Oğlanın yüzüne hafiften bir tebessüm oturmuştu. Kendilerini direkt ilgilendiren, derslerde işledikleri bir konudan, “brusella”dan bahsedildiğini anlamıştı. Eskilerin deyimiyle “Malta Humması”ndan, peynir hastalığından. Sürerdi bir zaman. Adamı tanınmaz eder, takatten düşürürdü. Vücudun orasını burasını tutar, kemiklere yerleşirdi ileri safhalarda. Lâkin tedavisi vardı çok şükür. 

İyi ki şarbon filan değildi adını duyduğu hastalık... Allah korusun. Ya şarbon deselerdi? Şarbon. Şar-bon. Bu ihtiyarcıklar kim bilir ona ne uydururlardı isim olarak? Pardon, karbon, karbonat... Elinde olmadan güldü içinden geçen bu isimlere. 
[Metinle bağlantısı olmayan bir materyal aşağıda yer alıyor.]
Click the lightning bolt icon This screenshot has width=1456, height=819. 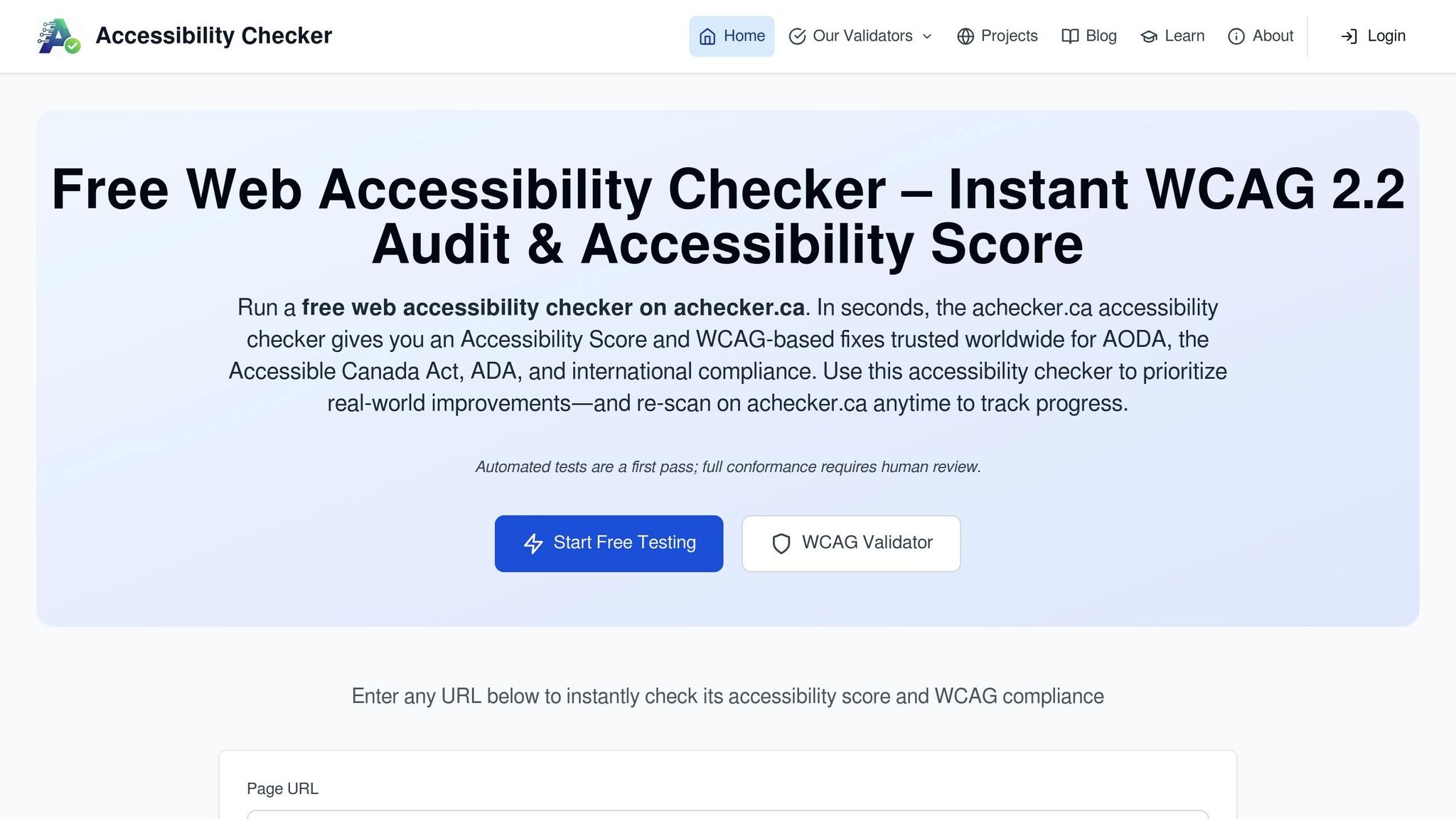click(x=533, y=543)
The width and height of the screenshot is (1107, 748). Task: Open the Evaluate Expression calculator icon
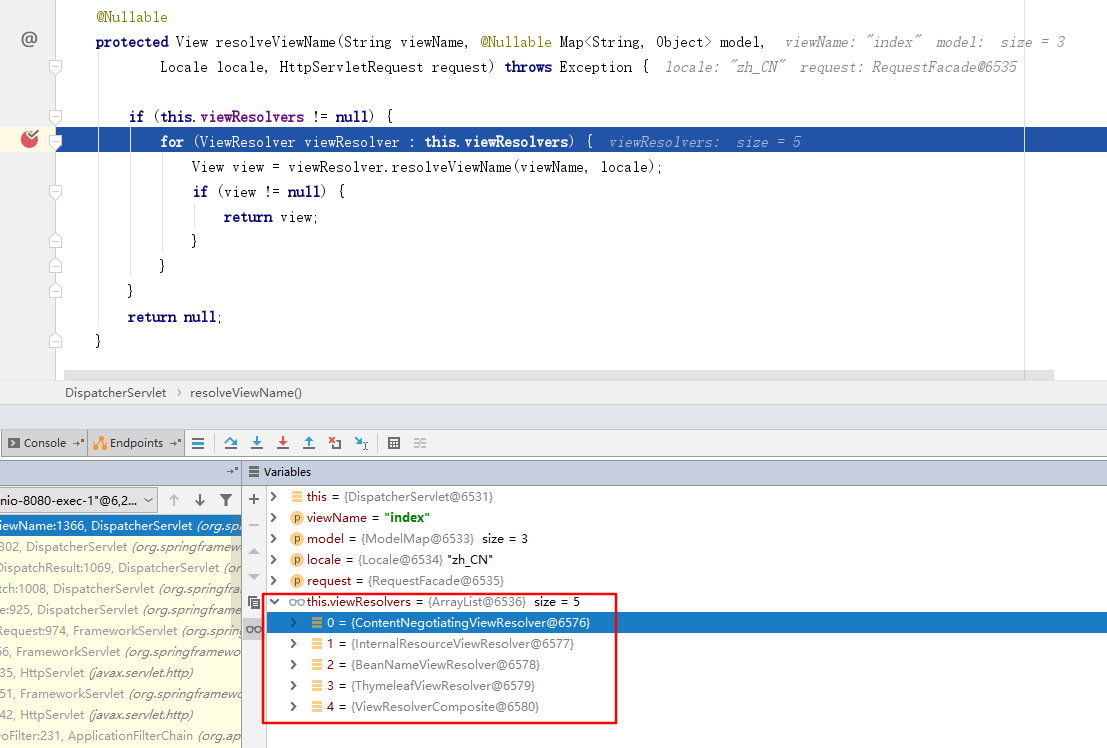point(394,443)
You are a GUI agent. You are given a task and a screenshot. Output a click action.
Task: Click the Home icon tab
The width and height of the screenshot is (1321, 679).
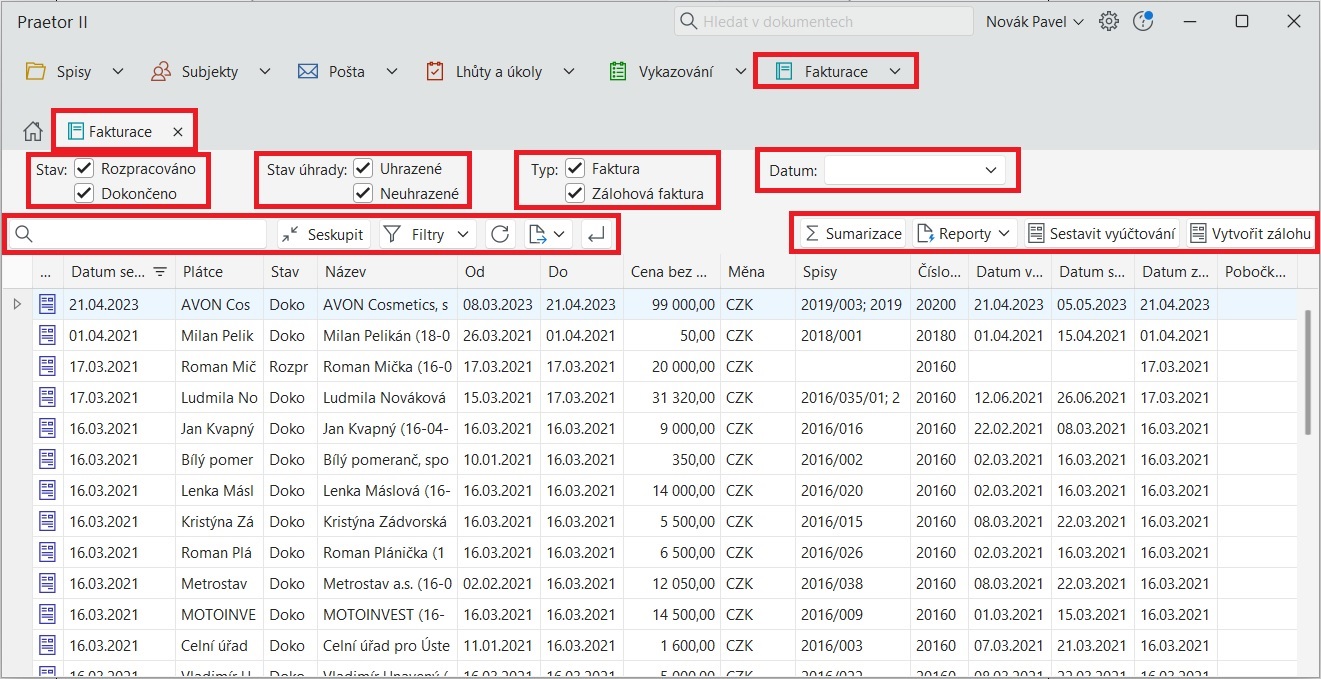tap(33, 131)
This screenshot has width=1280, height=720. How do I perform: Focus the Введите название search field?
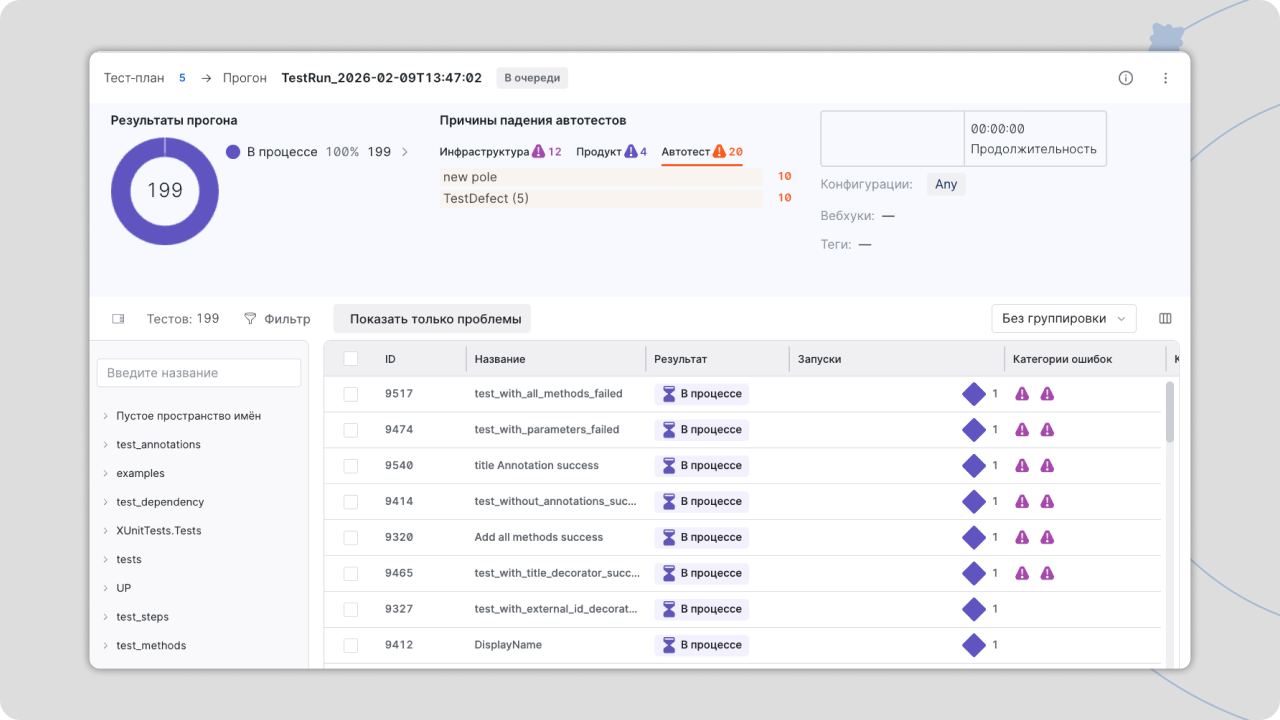tap(199, 373)
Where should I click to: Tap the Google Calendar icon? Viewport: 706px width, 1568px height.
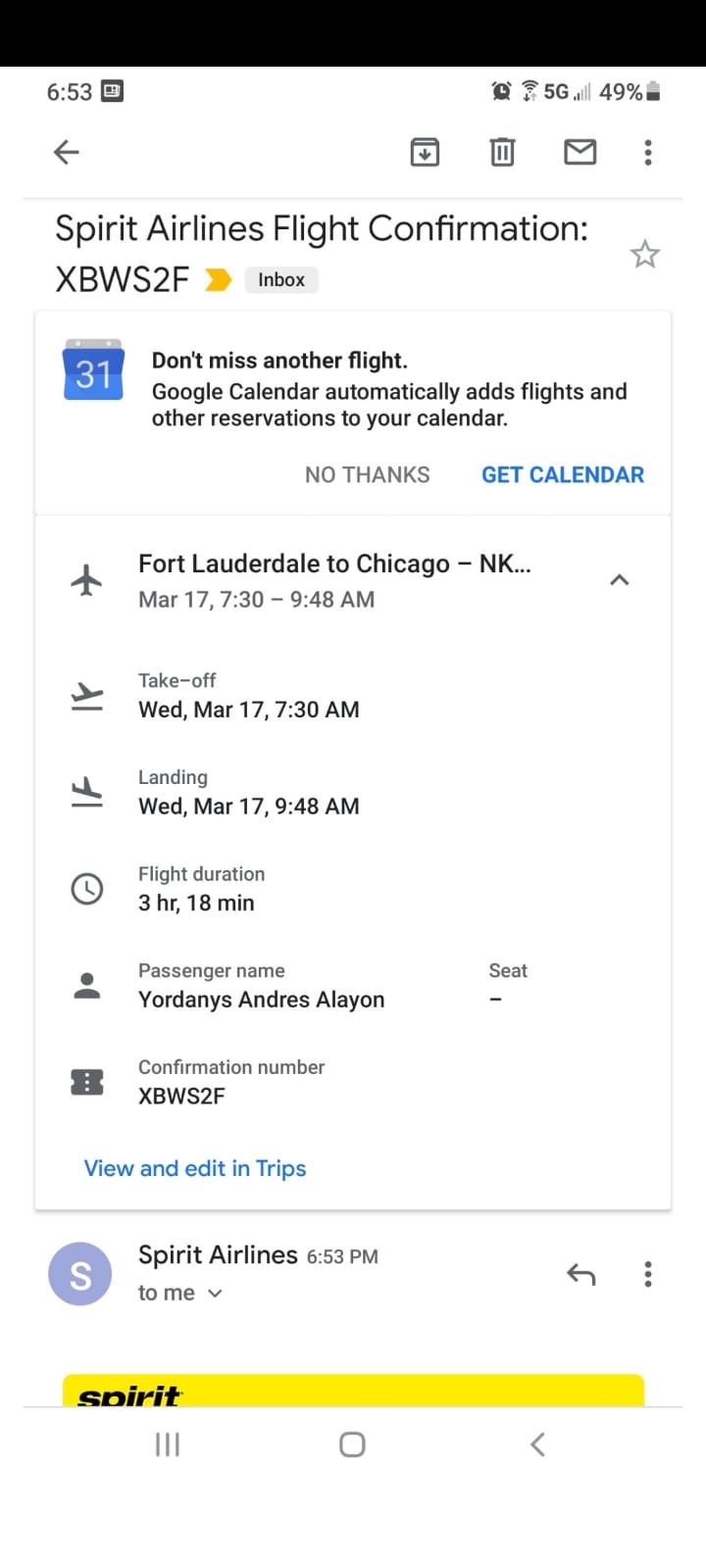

Kalkmalı, halanın evine kadar uzanmalı, kızları da alıp eve dönmeliydi. Onca yolun meşakkatini, yorgunluğunu banyo yaparak, evde istirahat ederek atmalıydı. 

Delikanlı kısa bir vedanın ardından yolunu halasının evine doğru vururken,  caminin genç görevlileri de köşeden çıkmış her günkü güzergâhlarına doğru geliyorlardı. 

Caminin daimi cemaatinden olan Sadettin Efendi’nin torununun niçin gülerek gittiğine akıl erdiremeyen ihtiyarlar grubu sinirlenmiş vaziyette başlarını sağa sola sallıyorlar, zamane gençlerinde edep erkân kalmadığı için hayıflanıyorlardı.